My ear is throbbing and red hot, I can’t believe I’ve said these mad, no-going-back words. There is a silence, then David speaks, his voice flat and sad. ‘I suppose this was bound to happen. What can I say?’

I can think of plenty that he could say. How about, ‘Will you marry me?’ How about, ‘I will love you for ever. I would do anything to win you back.’ Or, ‘I’m catching the next plane home, darling.’

But I don’t make these suggestions. I just say goodbye and hang up.

June 9th

Make a tank top adorned with miniature rosettes found in a charity shop in a Julip horse set. Get bored of sewing each tiny rosette on by hand, but remember that my mother always used Copydex to hem curtains and attach our school name tapes. Find a pot in the playroom and have the job done in moments. The end result is most pleasing. I christen it ‘Gymkhana’, and am about to post it off to Rose when I remember that there is a pair of ancient jodhpurs in the dressing-up box. Can I get away with selling them too? I have enough rosettes left to decorate the front pockets and the opening at the bottom of the leg. Finish this job and wrap the whole ensemble in tissue paper, adding a small plastic horse from The Beauty’s farm as a treat. Cannot believe that this is all considered work, and that I am being paid for it. Have decided not to tell anyone David and I have split up until I can say it to myself in the mirror without crying.

June 12th

Felix asks to send an email to David. Flailing and panicking, I decide it is best that he just does it. After all, there is no reason why the children can’t continue to have a very good relationship with him. They are in charge of the parrot or will be if I ever let it return from the hotel, and they’re supposed to be looking after Lowly the Weirdo. Felix spends hours on his email, and prints it out to show me.

Dear David

Today a police officer called PC Baxter came to our school. He is the liaison officer of Norfolk. There are 1400 policemen and policewomen in Norfolk. First he talked to us about what you get if you call 999 and what you get is the police, the fire brigade and the ambulance. Actually, we know this isn’t true because when The Beauty calls 999 sometimes when Mummy is in the bath the police just ring back and say DON’T. You can also get the coastguard on 999. Then he talked about his code name. It was Foxtrot Romeo One Zero. After that he talked about different kinds of handcuffs. We are going to the parrot hotel to see Gertie next time we stay with Dad.

Love Felix

Cannot help glowing with pride as I read this interesting and informative email, then shriek in horror as I reach the last line.

‘Oh no, you haven’t sent it, have you? Quick, get it back.’

Felix gives me a pitying look. ‘Don’t be stupid, Mum, you can’t. Can I go to the Dancing Hamsters?’

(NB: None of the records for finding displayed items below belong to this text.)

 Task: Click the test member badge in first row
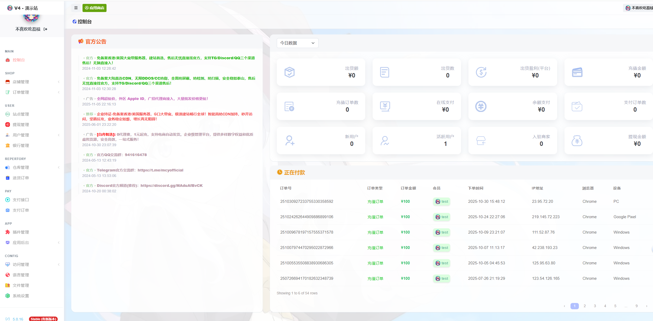tap(442, 201)
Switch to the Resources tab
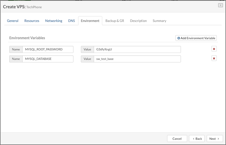The width and height of the screenshot is (226, 145). [32, 21]
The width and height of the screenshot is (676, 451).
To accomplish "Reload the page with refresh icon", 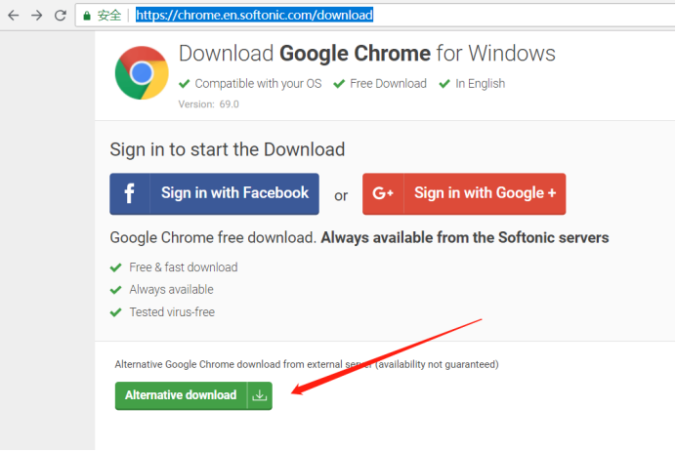I will 61,16.
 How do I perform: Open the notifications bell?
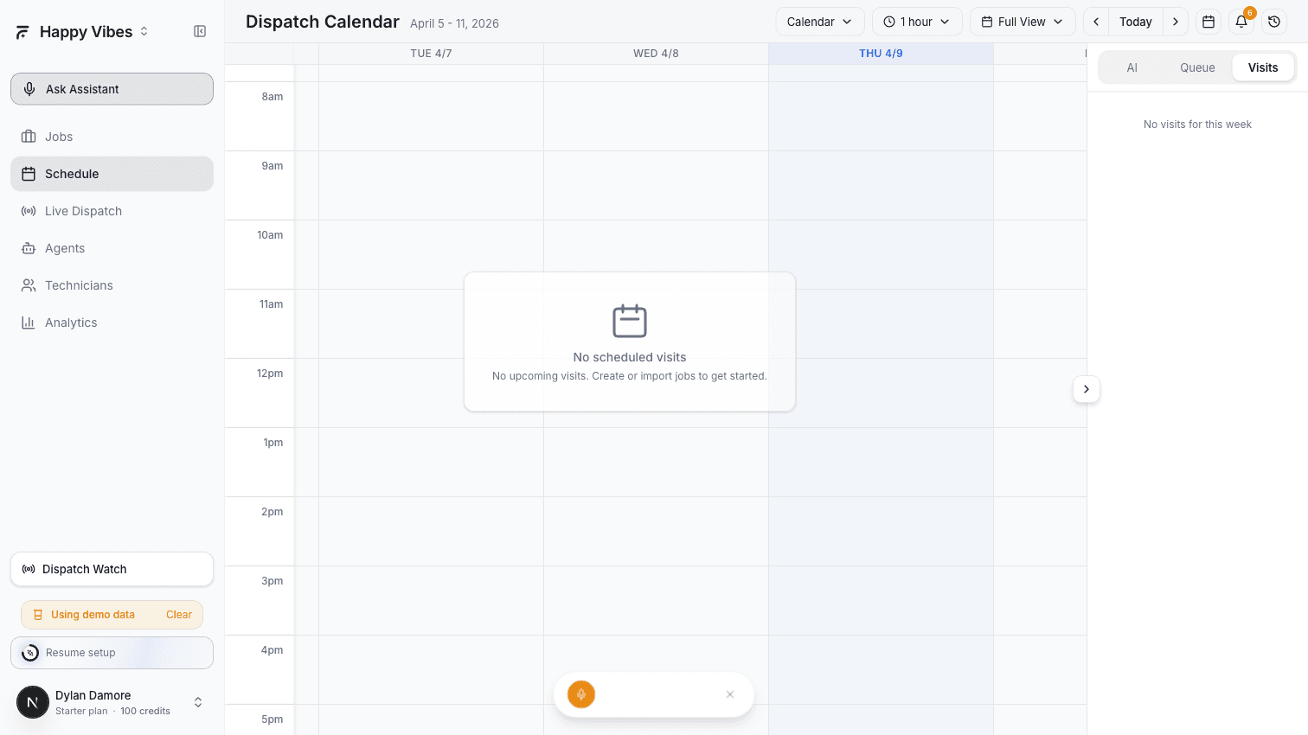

Wonder for a moment if this is a new skateboard hang-out in the village, but realise swiftly that it is a web site. Felix crashes the computer three times while looking for it, but I am so alarmed by the possibility of confrontation with David over the parrot hotel that I don’t care.

Felix then redeems himself utterly by finding a site called freakytoys.com and we manage to buy five hundred plastic trolls for three pounds. Very excited as they will trim several cardigans, and maybe even a travel rug. I like the idea of moving into Lifestyle, and also enjoy the modern sensation of being in the middle of the countryside and effortlessly buying things off the internet. Of course, cannot even begin to find my way around without Felix and Giles, but as they are almost nerds in their computer knowledge, I am poised on the cutting edge.

June 15th

A taxi pulls up just as I am about to collect The Beauty from nursery. It contains Gertie, her cage and a bill from the parrot hotel for seventy-eight pounds plus the forty-seven-pound taxi fare.

‘Hello darling,’ chirps Gertie, swaying rhythmically in the passenger seat. ‘I love this one,’ she adds as the vintage-tunes channel on the taxi radio delivers the opening bars of Andy Williams singing ‘Music To Watch Girls By’.

Without hesitation I adopt a gormless expression and a thick Scandinavian accent. The driver, scratching his head and reading his directions, is no match for my Norwegian trawlerman voice, and is alarmed by my expression as I approach his side of the car, leering horribly.

‘I dunno what they’re playing at, sending parrots all around the countryside,’ he says, hopeless acceptance writ large on his countenance. ‘And this one hasn’t shut up since we left St Neots. It’s got quite a vocabulary too. I reckon it’s spent time in the nick or somewhere else pretty rough.’ He sighs then says, ‘Course, you don’t know what I’m saying, do you, love? I think I’ll take it back to the pet hotel. They’ve got an account with us, so there won’t be a problem with the fare that way.’

Spirits soar for the first time since I dumped David as I watch Gertie accelerate off down the road again in her taxi, still chatting away. The last thing I hear as they round the bend out of sight is her fruity wolf whistle, and her appreciative squawk to the taxi driver, ‘Nice pants darling.’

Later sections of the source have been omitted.